Die Entscheidung des Landgerichts Bielefeld ist gut begründet, der Sachverhalt ließe sich jedoch durchaus im Ergebnis auch anders würdigen. Beispielsweise kann man durchaus ein überwiegendes Persönlichkeitsrecht des Unternehmens dort annehmen, wo durch die Nennung als Referenzkunde der gute Ruf des Unternehmens beeinträchtigt wird (Beispiel: Beratung beim Personalabbau oder Unterstützung bei der Beseitigung von Umweltschäden, die das Unternehmen verursacht hat). Ob aber die Berufsfreiheit des Dienstleisters in jedem Fall zurückzutreten hat, ist damit nicht gesagt und abseits des konkreten Falles auch nicht entschieden.

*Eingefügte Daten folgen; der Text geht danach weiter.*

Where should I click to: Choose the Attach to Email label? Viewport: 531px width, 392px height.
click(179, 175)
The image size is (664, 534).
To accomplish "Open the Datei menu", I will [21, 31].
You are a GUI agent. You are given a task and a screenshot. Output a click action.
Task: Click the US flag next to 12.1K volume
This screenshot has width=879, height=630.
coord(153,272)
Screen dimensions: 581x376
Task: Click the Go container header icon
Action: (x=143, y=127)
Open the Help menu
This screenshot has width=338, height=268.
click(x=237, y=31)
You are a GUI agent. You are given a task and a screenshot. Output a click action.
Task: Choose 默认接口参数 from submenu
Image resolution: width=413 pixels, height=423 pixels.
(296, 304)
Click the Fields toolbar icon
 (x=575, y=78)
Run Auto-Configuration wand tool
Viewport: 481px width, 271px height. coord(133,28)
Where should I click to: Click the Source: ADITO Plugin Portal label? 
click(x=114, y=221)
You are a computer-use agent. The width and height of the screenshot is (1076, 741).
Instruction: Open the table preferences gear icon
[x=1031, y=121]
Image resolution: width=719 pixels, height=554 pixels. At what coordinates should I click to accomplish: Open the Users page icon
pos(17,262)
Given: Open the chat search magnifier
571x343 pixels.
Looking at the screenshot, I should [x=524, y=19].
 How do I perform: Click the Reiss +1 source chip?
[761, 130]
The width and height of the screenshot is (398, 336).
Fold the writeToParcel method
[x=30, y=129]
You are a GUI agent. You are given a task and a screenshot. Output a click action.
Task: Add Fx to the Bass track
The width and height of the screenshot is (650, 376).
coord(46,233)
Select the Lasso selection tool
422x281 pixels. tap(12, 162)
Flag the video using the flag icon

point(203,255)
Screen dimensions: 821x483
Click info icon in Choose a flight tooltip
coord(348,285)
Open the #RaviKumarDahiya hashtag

Hindernisse für Referenzkundennennung: Marken und Geschäftsgeheimnisse
Darüber hinaus sollten Dienstleister nicht vergessen, dass es zahlreiche andere Umstände gibt, die gegen eine Referenzkundennennung sprechen können:
- berufsrechtliche Hindernisse: beispielsweise dürfen Rechtsanwälte nicht Mandanten ohne deren Zustimmung zu Werbezwecken offenbaren;
- GeschGehG: das Gesetz zum Schutz von Geschäftsgeheimnissen untersagt das Offenlegen von Geschäftsgeheimnissen. Dabei wird heute jedoch oft vergessen, dass dieser Schutz durch den Geheimnisinhaber verdient werden muss, beispielsweise durch ausreichende technische und organisatorische Maßnahmen. Der Abschluss einer Verschwiegenheitsvereinbarung (NDA) mit der Regelung, dass alle ausgetauschten Informationen inklusive der Identität des Vorstandsvorsitzenden einer börsennotierten Aktiengesellschaft und deren Geschäftsadresse Geschäftsgeheimnisse sind, dürfte hierfür nicht mehr reichen;
- gewerbliche Schutzrechte: insbesondere das Markenrecht könnte ihr für Dienstleister durchaus erhebliche Risiken bergen. Beispielsweise für die Werbung mit einem bekannten Kunden: im Anwendungsbereich bekannter Marken gerät man schnell in den Bereich einer Markenverletzung.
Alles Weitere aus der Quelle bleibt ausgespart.